Coagulase-negative staphylococci (CNS) and cefoxitin. The method now recommended by the BSAC for S. aureus was employed by Skov et al. (2005) to attempt to detect methicillin resistance in 344 strains of CNS: 132 were mecA negative and 212 were mecA positive. (Skov et al. Journal of Antimicrobial Chemotherapy 2005 55(2):157-161)
Skov et al. (2005): Test conditions: (a) 5 µg cefoxitin disc on Iso-Sensitest agar; (b) 10 µg cefoxitin disc on Iso-Sensitest agar; (c) 5 µg cefoxitin disc on Mueller–Hinton agar; (d) 10 µg cefoxitin disc on Mueller–Hinton agar.

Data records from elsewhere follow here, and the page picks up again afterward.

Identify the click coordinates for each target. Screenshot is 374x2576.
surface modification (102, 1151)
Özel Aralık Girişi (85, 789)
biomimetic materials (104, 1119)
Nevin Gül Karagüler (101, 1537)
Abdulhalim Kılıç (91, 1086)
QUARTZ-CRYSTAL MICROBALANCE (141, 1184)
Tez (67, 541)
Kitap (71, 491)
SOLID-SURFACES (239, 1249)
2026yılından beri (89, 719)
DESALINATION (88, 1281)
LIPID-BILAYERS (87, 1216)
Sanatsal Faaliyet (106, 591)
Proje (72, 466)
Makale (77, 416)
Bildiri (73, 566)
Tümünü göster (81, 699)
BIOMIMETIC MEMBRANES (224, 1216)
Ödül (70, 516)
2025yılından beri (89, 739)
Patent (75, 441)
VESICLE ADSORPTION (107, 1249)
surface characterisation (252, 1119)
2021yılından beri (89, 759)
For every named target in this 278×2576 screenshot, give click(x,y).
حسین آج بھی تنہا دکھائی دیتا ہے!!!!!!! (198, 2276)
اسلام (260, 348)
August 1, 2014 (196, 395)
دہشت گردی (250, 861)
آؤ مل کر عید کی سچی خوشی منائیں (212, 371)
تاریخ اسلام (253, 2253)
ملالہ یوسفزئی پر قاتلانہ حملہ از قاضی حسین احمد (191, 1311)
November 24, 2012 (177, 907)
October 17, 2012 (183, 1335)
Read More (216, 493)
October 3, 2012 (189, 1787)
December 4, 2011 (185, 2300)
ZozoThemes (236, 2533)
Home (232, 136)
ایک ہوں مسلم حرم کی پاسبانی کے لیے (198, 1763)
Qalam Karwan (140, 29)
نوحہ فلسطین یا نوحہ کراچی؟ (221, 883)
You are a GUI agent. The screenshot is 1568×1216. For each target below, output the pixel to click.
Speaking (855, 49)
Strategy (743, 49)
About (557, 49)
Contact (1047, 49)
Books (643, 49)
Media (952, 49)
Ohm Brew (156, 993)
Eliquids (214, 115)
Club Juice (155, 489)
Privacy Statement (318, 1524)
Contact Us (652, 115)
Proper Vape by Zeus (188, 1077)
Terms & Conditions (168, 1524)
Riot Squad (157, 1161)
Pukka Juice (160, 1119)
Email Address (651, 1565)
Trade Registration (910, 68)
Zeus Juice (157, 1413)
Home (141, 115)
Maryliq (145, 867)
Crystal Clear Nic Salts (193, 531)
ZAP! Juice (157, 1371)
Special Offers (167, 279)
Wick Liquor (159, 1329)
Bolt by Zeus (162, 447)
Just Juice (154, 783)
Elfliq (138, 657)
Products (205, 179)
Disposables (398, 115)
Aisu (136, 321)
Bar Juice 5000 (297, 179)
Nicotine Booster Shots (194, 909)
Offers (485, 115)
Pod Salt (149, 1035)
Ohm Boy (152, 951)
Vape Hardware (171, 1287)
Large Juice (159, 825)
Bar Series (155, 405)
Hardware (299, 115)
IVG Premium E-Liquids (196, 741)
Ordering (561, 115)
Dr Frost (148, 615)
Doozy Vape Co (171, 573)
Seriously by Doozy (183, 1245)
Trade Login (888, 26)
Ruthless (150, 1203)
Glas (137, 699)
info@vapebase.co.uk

Skov et al. (2005): Results None of the test conditions could reliably classify CNS as either mecA-positive or mecA-negative. A scheme was proposed by the authors for reliable interpretation of most isolates.
J. Andrews et al. (2005) - unpublished 87 Coagulase-negative staphylococci tested using BSAC recommendations for S. aureus versus cefoxitin. 51 mecA positive 36 mecA negative
Conclusions: Cefoxitin disc susceptibility testing is a reliable method for determination of methicillin resistance in S. aureus. Currently the BSAC Working Party are unable to make recommendations for determination of methicillin resistance in coagulase-negative staphylococci using cefoxitin.